Wo Bäume baden gehen. Im Wormser Wäldchen trifft man am Wochenende an vielen Stellen vor allem auf eins: den Rhein.
Er will, darf aber nicht! Spaziergänger mit Hund nehmen ihren badelustigen Vierbeiner lieber an die Leine. Sonst wird der Hund unfreiwillig zum "Seehund".
Ein Bild fürs Album muss dann aber doch sein. Im Wormser Wäldchen posiert Paul vor dem Wasserspaß, den er nicht so auskosten durfte, wie er es sich wohl erhofft hatte.
Auch an der Sportbootschule Wiking am Wormser Floßhafen herrscht Land unter.
In Rheindürkheim ist das Wasser dem Fußweg ins Rheinvorland ganz schön nahe gekommen. In Rheindürkheim bei Hochwasser eine bekannte Szene.
Wo ist der Uferbereich? Die Baumkronen, die aus dem Wasser ragen, zeigen es zumindest an. Was für Rheingucker seltsam aussieht, ist für Rheinschiffer kein Problem. Sie wissen, wo's langgeht – auch, wenn sich der Rhein von seiner breiteren Seite zeigt.
In Nierstein geht's von Bord: Etwas verschlafen, aber gut gelaunt, machen sich die letzten einer langen Reihe von Flusskreuzfahrttouristen auf den Weg zum Reisebus.
Wohin darf's denn gehen? Auf Weintour? Oder vielleicht doch lieber die andere?

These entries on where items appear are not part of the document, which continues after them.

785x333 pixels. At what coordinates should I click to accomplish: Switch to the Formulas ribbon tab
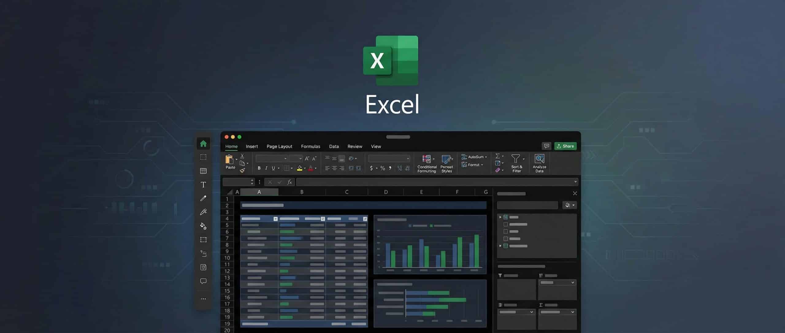(x=310, y=146)
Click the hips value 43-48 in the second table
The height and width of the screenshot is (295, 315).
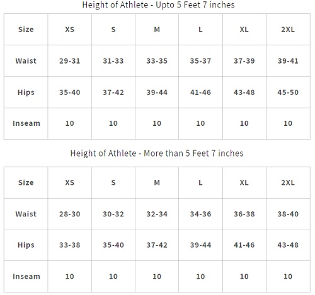click(288, 245)
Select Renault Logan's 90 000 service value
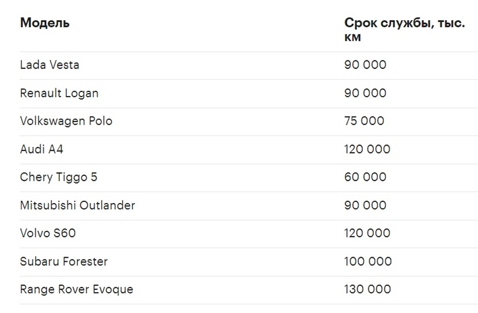The width and height of the screenshot is (478, 313). click(365, 93)
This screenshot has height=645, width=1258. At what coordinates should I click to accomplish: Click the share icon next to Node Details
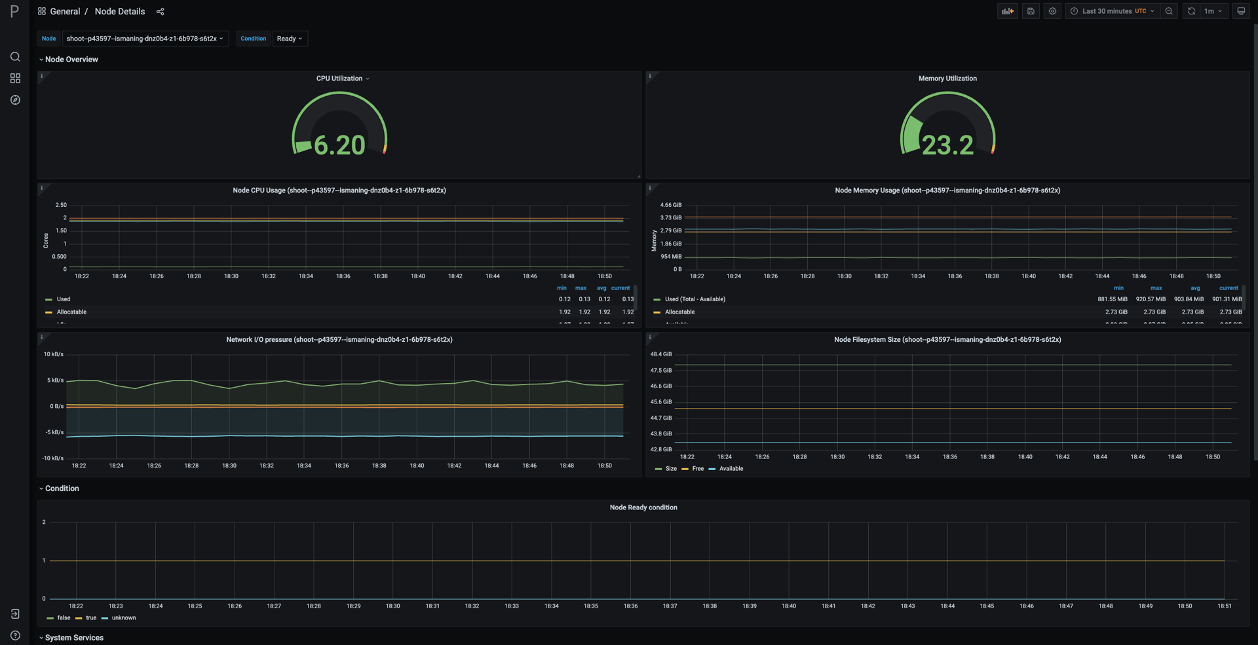tap(160, 11)
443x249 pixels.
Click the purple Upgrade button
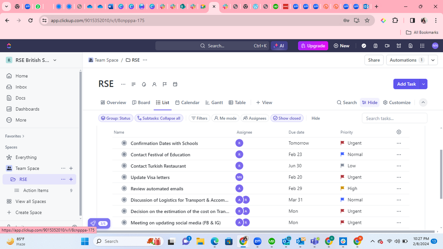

Bei Nackenheim wäre es am Samstag derweil wohl schon schwierig, als Passagier an Land zu gehen. Die Stege im Hafenbecken werden vom Wasser ordentlich nach oben gedrückt.

An Mainz ist die Scheitelwelle am frühen Samstagmorgen noch nicht vorbeigerollt. Von Freitagabend, 21.15 Uhr, bis Samstagmorgen, 7 Uhr, lag der Pegel durchgehend bei 5,94 Metern. Der Schifffahrt um die Landeshauptstadt hatten die 5,94 Meter übrigens keinen Strich durch die Rechnung gemacht. Die Hochwassermarke II liegt für die Landeshauptstadt bei 6,30 Metern. Im Laufe des Montags wird laut Hochwasservorhersagezentrale erwartet, dass der Pegel die Meldehöhe von 5,50 Metern unterschreitet. Bis voraussichtlich Mitte der Woche sollen die Wasserstände an Oberrhein und Mittelrhein fallen.

Messanlage muss vor Strömung geschützt werden

Neben den Containerschiffen schwimmt in Mainz noch etwas anderes im Rhein: Die Ausleger der Rheingütestation. Sie hängen wie Angeln von den Pfeilern der Theodor-Heuss-Brücke und messen auch bei Hochwasser die Qualität des Rheinwassers. Die daran befestigten Pumpen, die das Wasser für die Messungen in die Station befördern, sind mit Schutzkörben vor der Strömung gesichert – um sich dem Wasserstand anzupassen, tragen sie Schwimmringe, erklärt Joachim Knapp von der Stabsstelle Planung und Information des Landesamts für Umwelt.